— Task requirements —
From the entries below, copy exactly the lines from the one that contains "Disclaimer (101, 2544)" through the one that contains "Computer Information Systems (157, 2335)", both included, and only those.

— Data supplied —
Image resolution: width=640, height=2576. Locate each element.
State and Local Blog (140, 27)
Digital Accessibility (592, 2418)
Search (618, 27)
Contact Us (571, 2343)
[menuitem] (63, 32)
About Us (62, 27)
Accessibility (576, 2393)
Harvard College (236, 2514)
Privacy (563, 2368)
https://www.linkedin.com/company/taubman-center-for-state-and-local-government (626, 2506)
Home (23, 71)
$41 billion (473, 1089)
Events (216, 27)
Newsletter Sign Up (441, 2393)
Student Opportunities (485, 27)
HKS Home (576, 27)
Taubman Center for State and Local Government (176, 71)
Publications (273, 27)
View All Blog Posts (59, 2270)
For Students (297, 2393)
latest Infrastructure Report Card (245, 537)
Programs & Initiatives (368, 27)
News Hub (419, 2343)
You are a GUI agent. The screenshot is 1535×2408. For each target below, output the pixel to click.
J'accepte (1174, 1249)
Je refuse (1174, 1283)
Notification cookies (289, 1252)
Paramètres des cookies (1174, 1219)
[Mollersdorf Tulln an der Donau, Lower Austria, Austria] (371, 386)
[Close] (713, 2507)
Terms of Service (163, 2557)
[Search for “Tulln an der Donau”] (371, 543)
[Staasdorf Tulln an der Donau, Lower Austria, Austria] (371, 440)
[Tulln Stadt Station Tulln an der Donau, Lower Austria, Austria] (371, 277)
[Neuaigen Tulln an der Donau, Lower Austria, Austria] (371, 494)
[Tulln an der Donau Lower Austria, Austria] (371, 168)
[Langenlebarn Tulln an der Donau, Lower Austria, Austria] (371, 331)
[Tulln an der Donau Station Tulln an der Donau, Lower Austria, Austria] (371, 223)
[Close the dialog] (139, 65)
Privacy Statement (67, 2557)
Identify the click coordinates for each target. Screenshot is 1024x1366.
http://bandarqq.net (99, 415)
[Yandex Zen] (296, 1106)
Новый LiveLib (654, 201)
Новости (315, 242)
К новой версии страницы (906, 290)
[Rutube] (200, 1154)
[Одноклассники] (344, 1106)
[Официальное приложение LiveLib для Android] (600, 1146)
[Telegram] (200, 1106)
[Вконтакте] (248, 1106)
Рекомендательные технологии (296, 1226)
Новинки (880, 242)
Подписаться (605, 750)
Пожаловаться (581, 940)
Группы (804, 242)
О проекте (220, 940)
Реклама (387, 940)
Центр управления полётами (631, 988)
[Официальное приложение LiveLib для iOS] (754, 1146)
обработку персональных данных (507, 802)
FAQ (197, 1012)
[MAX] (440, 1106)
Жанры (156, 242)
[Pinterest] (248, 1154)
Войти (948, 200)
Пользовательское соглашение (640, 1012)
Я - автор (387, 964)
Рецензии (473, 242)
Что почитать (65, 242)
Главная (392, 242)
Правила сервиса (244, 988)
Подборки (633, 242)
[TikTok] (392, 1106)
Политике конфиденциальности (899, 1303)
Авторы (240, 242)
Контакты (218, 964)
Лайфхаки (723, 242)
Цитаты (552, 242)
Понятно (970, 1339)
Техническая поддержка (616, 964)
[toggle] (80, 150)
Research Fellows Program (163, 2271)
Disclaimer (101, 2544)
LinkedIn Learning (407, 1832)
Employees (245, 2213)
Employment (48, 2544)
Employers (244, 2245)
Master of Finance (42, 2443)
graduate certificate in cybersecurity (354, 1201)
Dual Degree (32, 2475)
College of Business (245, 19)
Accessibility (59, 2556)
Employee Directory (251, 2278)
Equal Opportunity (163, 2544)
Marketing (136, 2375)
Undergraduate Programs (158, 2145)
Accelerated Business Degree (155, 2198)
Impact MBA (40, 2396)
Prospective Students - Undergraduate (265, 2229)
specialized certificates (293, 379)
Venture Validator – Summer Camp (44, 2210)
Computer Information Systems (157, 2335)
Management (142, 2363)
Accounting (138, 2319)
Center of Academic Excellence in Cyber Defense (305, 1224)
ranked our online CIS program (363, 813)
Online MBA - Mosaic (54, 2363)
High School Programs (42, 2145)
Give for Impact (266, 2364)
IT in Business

— Response area —
Disclaimer (101, 2544)
LinkedIn Learning (407, 1832)
Employees (245, 2213)
Employment (48, 2544)
Employers (244, 2245)
Master of Finance (42, 2443)
graduate certificate in cybersecurity (354, 1201)
Dual Degree (32, 2475)
College of Business (245, 19)
Accessibility (59, 2556)
Employee Directory (251, 2278)
Equal Opportunity (163, 2544)
Marketing (136, 2375)
Undergraduate Programs (158, 2145)
Accelerated Business Degree (155, 2198)
Impact MBA (40, 2396)
Prospective Students - Undergraduate (265, 2229)
specialized certificates (293, 379)
Venture Validator – Summer Camp (44, 2210)
Computer Information Systems (157, 2335)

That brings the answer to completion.